At the top of the Commonwealth games track I blew out the rear tyre. Making a snap decision to roll back to the pits and re-attempt the lap, I swapped shoes and jumped on Chris's bike, losing a bunch of minutes and a bunch of positions. I hauled the gap in over the next lap and handed the bike back to Chris in a reasonable position on track. Chris was in great form all day and smashed out another quick lap, reeling us ever closer to the front-runners.
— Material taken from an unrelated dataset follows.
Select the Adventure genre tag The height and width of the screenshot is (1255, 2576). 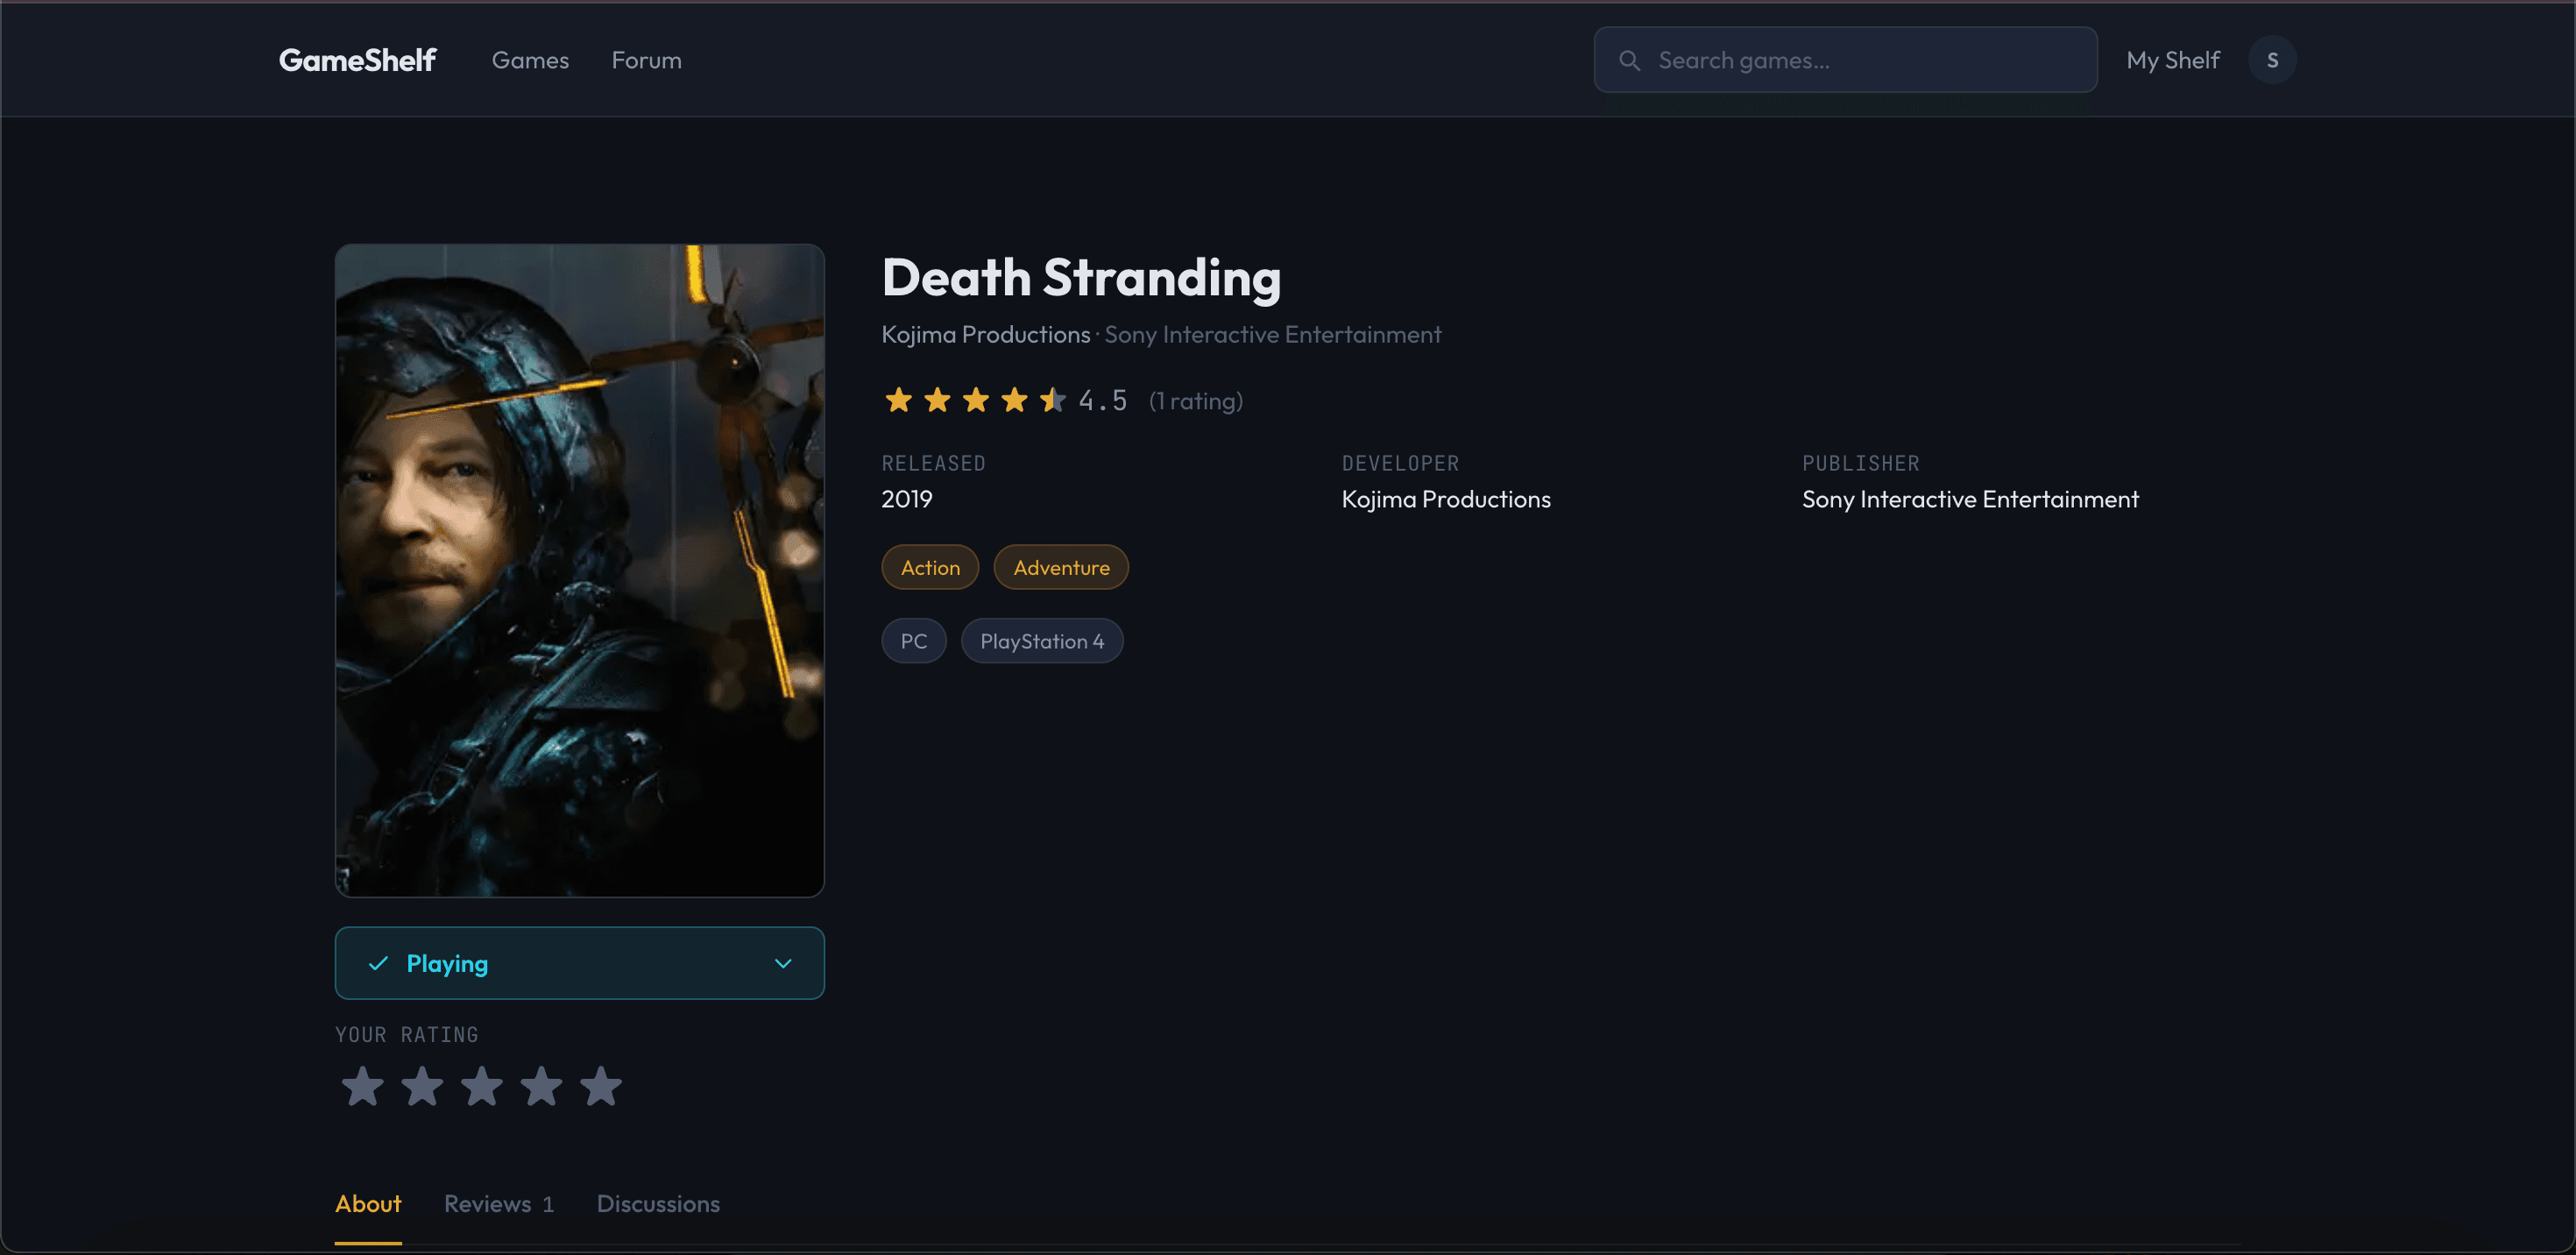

I took over on my own bike once more and had just caught sight of the Commonaeros at the top of Glen track when the rear blew out again. This time miles from the pits. I proceeded to slip and slide my way all the way down middle track, trying desperately to keep out of the way as the fresh 3 hour field stormed past. Wheel-spinning tyre on rim I dragged my way up the climb to the toilet block and ran to the pits to swap bike once again with an astonished Chris. Thankfully the marshal at the top of the climb recognised me returning, or at least had the sense to lift the barrier for a man fueled on the air of two flat tyres. At the conclusion of this lap we were back to around 8th position and 10 minutes down on the lead.
Chasing hard, breathing hard.

Down to one bike again, Chris and I alternated; switching bottle, garmin and rider on every lap. At this point we'd given up on a win but set ourselves on chasing down the podium places. Digging deep we clawed our way back once again until on the penultimate lap, Chris caught the group and made the last lap cut by literally a few seconds. I'd all but given up on getting to ride another lap and was shocked when Chris came in and the leaders were right there! Needless to say I gave that lap everything I had left, leaving no chance of someone drafting or catching me at the finish. Carving through lapped riders, brushing hips and shoulders on trees I charged home, urging cramping legs on. In the end it was enough and we came home with a 50 second advantage.
Massive thanks to LDTR, VES and bighill events for running the event and a special thanks to our wives Laura and Jess for the encouragement, snacks, pep-talks and time management :)
I think Chris's wife Jess may have a future in team management...
Spent but happy.

Happily the prize pack had a couple of Maxxis tyres in it. Just what we needed!